Activity:
Copy, exactly as written, the lines that begin at the one containing "You are a computer-use agent." and end at the one containing "The height and". Skip any pictures in the data below.
BEGIN Input for this task
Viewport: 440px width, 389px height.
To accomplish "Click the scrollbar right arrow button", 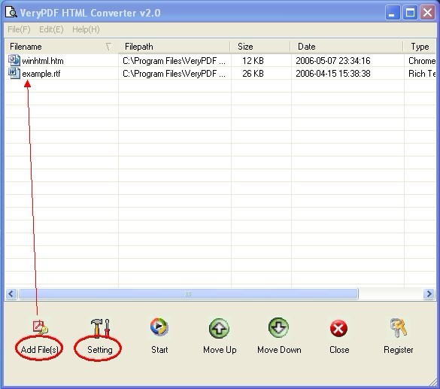I will 429,294.
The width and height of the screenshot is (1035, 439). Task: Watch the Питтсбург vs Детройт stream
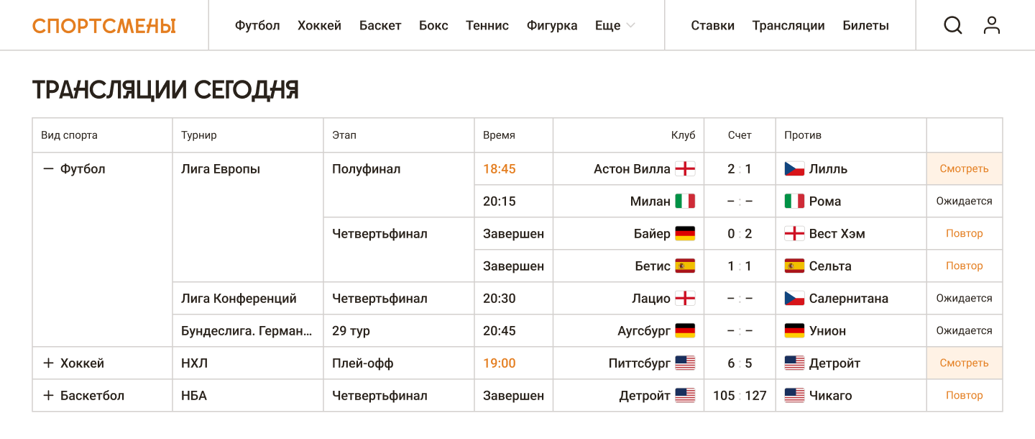pyautogui.click(x=964, y=363)
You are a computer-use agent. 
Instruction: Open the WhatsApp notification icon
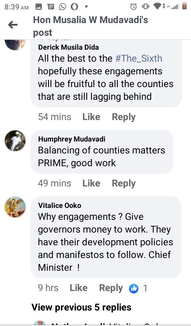(x=62, y=7)
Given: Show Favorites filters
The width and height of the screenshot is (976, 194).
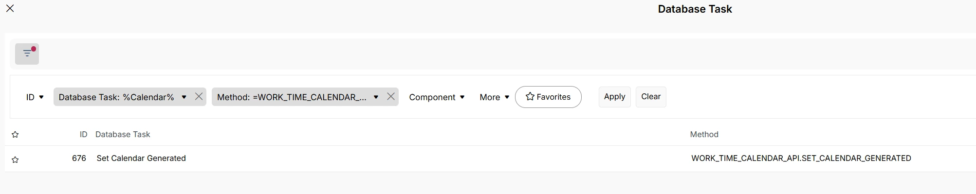Looking at the screenshot, I should (x=548, y=97).
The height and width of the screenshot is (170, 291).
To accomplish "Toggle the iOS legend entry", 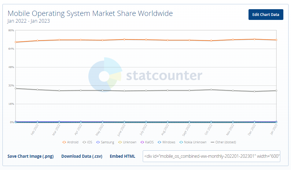I will click(87, 142).
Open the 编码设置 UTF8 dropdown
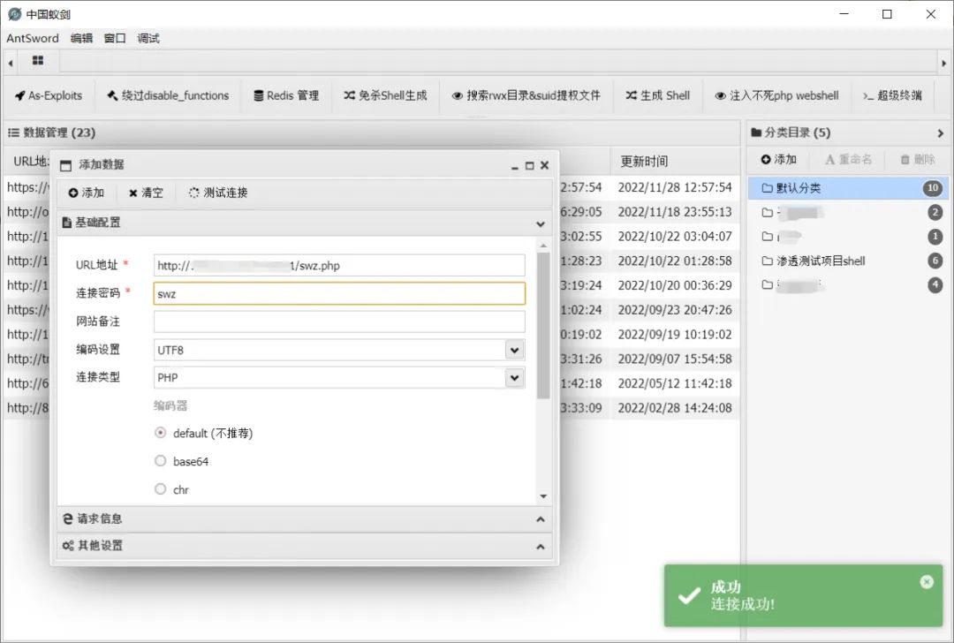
END Input for this task
Worked solution:
You are a computer-use agent. 
Instruction: Open the WhatsApp notification icon
(x=62, y=7)
Given: Show Favorites filters
The width and height of the screenshot is (976, 194).
Looking at the screenshot, I should (x=548, y=97).
The height and width of the screenshot is (170, 291).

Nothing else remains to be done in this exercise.